An exploration of the relationship between photographers, photography and the British seaside from the 1850s to the present day will open at Turner Contemporary in May.
Seaside: Photographed includes early photographic depictions of waves, picture postcards revelling in the glee and grime of British resorts, intimate shots of holiday and relaxation and reportage and photo series of eminent photographers.
Since photography’s early beginnings seaside images have charted enormous social change with playgrounds by the sea becoming places of last resort, rackety with decay, so much photographic evidence would insist.
However, the exhibition’s curators Val Williams and Karen Shepherdson say: “Photographers’ visions are necessarily partial ones – they follow their noses, sniff out the strange and the unusual, the comic and the melancholy. They do not necessarily picture things the way that they are.”

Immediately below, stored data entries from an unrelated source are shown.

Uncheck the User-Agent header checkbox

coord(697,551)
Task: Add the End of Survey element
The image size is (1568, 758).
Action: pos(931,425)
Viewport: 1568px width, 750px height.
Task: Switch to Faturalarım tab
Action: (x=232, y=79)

The curators have included unknown works from across photography’s history as well as images by such celebrated photographers as Jane Bown, Henri Cartier Bresson and Ingrid Pollard.
Exhibits include Raymond Lawson’s chronicles of family life in Whitstable while Daniel Meadows, Barry Lewis and Dafydd Jones all photographed Butlins in the 1970s.
In response to Seaside: Photographed, artists Bethan Peters and Stacie Lee Bennett-Worth have been commissioned to create a new artwork inspired by residents.
This Spring they will deliver workshops to families with Thanet Early Years Project exploring the seaside through play, movement and digital media. They will create a work based on the ideas generated that will be available for the public to see in the Summer.
Seaside: Photographed is Turner Contemporary’s first photographic exhibition. A book to accompany the exhibition, will be available to pre-order via Turner Contemporary’s online shop, published by Thames & Hudson.
The exhibition opens on Saturday, May 25 until Sunday 8 September.